1/ Adrianus Straathof: vier Schweinebetriebe in den Niederlanden, fünf in Deutschland. Bekannt für gesetzes-widrige Aktivitäten und Konflikte mit der umliegenden Bevölkerung. In Deutschland aktiv in Medow, Fahrbinde, Gladau, Plätz, Pausa/ Thierbach und seit kurzem auch in Demsin. In Alt Tellin/ Neu Plötz hofft er 2009 mit dem Bau der größten „Ferkelproduktionsanlage“ Europas zu beginnen. Geplant ist eine Anlage mit 10.000 Mutterschweinen und 250000 Ferkeln pro Jahr. Seinen Betrieb in Binde möchte er auf 55.000 Schweine erweitern. 2/ Harry van Gennip: Betrieb in Sandbeiendorf mit 65.000 Schweinen, will sich in Haßleben, Mahlwinkel/ Coppel und Gerbisbach niederlassen. 3/ Jan van Genugten en Zonen: neben einigen Schweinebetrieben in den Niederlanden auch Betriebe in Wellaune/ Bad Düben und Wannewitz, eine Ausbreitung in Pömmelte in Sicht.

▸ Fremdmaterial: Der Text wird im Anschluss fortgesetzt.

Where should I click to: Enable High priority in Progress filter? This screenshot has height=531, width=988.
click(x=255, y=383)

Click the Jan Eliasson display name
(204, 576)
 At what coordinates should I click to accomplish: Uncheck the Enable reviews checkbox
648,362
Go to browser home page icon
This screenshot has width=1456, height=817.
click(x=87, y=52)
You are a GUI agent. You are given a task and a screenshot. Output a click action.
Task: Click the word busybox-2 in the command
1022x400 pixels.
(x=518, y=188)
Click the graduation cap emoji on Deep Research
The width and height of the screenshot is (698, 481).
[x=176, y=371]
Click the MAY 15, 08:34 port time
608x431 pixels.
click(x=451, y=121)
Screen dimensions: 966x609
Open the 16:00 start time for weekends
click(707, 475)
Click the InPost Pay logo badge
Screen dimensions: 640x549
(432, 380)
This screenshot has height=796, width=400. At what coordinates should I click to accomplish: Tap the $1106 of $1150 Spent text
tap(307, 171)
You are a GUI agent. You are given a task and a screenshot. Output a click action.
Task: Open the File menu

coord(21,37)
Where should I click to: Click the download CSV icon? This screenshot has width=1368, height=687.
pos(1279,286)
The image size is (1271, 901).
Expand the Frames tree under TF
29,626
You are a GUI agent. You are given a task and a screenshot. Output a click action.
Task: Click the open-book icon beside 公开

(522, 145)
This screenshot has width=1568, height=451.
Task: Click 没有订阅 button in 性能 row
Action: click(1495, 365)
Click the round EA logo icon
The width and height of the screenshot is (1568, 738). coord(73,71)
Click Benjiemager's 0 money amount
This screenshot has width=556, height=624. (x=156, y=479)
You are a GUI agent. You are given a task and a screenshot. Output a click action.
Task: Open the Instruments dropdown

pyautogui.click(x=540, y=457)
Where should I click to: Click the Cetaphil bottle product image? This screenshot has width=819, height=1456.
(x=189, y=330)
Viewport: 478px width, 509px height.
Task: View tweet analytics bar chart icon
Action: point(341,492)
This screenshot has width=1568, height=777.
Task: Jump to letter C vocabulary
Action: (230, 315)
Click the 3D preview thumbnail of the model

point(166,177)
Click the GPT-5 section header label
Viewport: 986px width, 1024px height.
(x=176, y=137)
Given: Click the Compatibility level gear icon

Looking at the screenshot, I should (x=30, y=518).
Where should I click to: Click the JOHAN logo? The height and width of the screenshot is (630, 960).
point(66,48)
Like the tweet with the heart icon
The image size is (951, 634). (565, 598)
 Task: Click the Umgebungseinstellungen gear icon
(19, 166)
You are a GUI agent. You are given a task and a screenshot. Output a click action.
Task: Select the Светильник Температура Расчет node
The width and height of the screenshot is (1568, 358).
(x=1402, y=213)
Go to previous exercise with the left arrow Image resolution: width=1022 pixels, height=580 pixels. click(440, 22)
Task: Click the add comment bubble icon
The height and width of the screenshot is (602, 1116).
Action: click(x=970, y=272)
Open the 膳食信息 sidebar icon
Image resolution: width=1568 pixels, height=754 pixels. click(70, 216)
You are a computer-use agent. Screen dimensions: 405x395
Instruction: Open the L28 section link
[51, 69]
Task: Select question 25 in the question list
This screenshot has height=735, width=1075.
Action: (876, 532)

4/ Henry van Asten: niederländischen Gemeinde Helmond zahlte ihm und seinem Schwager van Gennip für die Umsiedelung der Betriebe eine Abfindung von 50 Millionen Euro. Er lässt sich in Nordhaussen (60.000 Schweine) und auch im Südosten der Niederlande (Sterksel) nieder und möchte dort einen Großbetrieb aufbauen.

5/ Die Gebrüder Adrianus und Jacobus Nooren (IMOVEST): Schweinebetriebe in Holdenstedt, Balgstädt, Saubach und Weickelsdorf. In Allstedt haben sie ein ehemaliges Flughafengelände aufgekauft, um dort ca. 55.000 Schweine zu züchten. Aufgrund lokalen Widerstandes ist dieses Vorhaben gescheitert, daher nehmen sie ‘nur’ Platz 5 ein. Auch in vielen anderen Ortschaften protestieren umliegende Bevölkerung, Bürgerinitiativen und Umweltverbände gegen geplante Anlagen.

Nahrungssouveränität in Europa Unsere Nahrungsmittelversorgung wird immer stärker von einigen wenigen Großkonzernen bestimmt. Die Landwirtschaftspolitik der EU hat mit dazu beigetragen,

dass in den vergangenen 30 Jahren die Hälfte aller kleineren Landwirtschaftsbetriebe in Europa verschwunden ist; ungefähr 200.000 pro Jahr. Viele Menschen verlassen die ländlichen Regionen und für die bleibenden gibt es kaum Infrastruktur und keine Perspektive.

Die nachhaltige Alternative ist eine regionale, bodengebundene Landwirtschaft, ohne weite Transportwege und damit einhergehende Klimafolgen. Was wir brauchen, ist ein kleinflächiger Landbau, der die lokalen Umstände einbezieht, regionale Pflanzen nutzt sowie Menschen und Tiere respektiert.